Although weight is an important design criterion that has to be taken into account, Våge says that the centre of gravity is just as important.
'For most ships that we work on, it is the weight of the steel structure, cranes, winches, and towers that is dominant. The weight of the ship's fittings usually only amounts to 5-10 per cent of the total weight. It's not a particularly large proportion, but even in this respect good lightweight solutions are preferable as fittings are often positioned high up and towards the front, which can have a significant impact on the ship's centre of gravity,' he says.
Våge says that Norwegian manufacturers are a long way ahead of the pack when it comes to material selection and weight, and that the fittings and insulation in ships built in, e.g. the Far East, are often significantly heavier than ships built domestically.

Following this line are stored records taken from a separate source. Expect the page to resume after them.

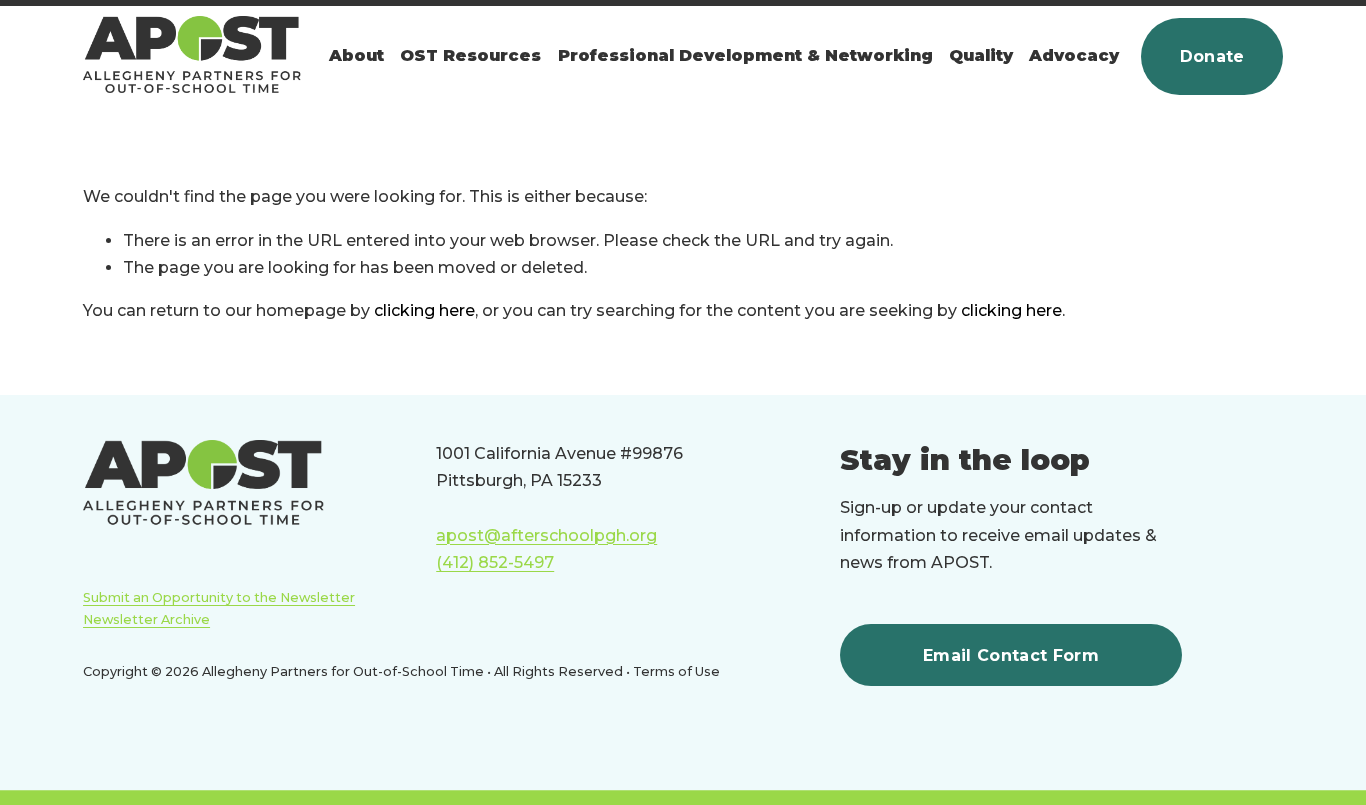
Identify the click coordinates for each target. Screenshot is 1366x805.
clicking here (424, 310)
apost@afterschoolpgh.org (546, 535)
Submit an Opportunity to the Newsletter (219, 597)
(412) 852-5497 (495, 562)
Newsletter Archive (146, 619)
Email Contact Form (1011, 655)
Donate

Work assignments must be solved
Ulstein Design & Solutions' task is to help customers "to create" a ship that solves their work assignments in the best way possible.
'When we design a ship, we have to fully understand the customer's needs and wishes, and "create a tool" that covers that need. Different types of ships solve different work assignments, but no matter what these variables are, weight is always an important parameter. Ships that are too heavy will have fuel costs that are too high and cargo capacities that are too low. When we choose solutions, our goal is to design a ship that offers the optimum performance for all parameters,' says Våge, and gives an example: ships that carry equipment to oil installations require large cargo decks, while seismic vessels need a big hanger, and a diving boat has completely different needs altogether.
'Very often when we sign contracts, deadweight and cargo capacity are included as separate points, as they are two of the very few specific figures that can be contractually tied up to speed,' says Våge.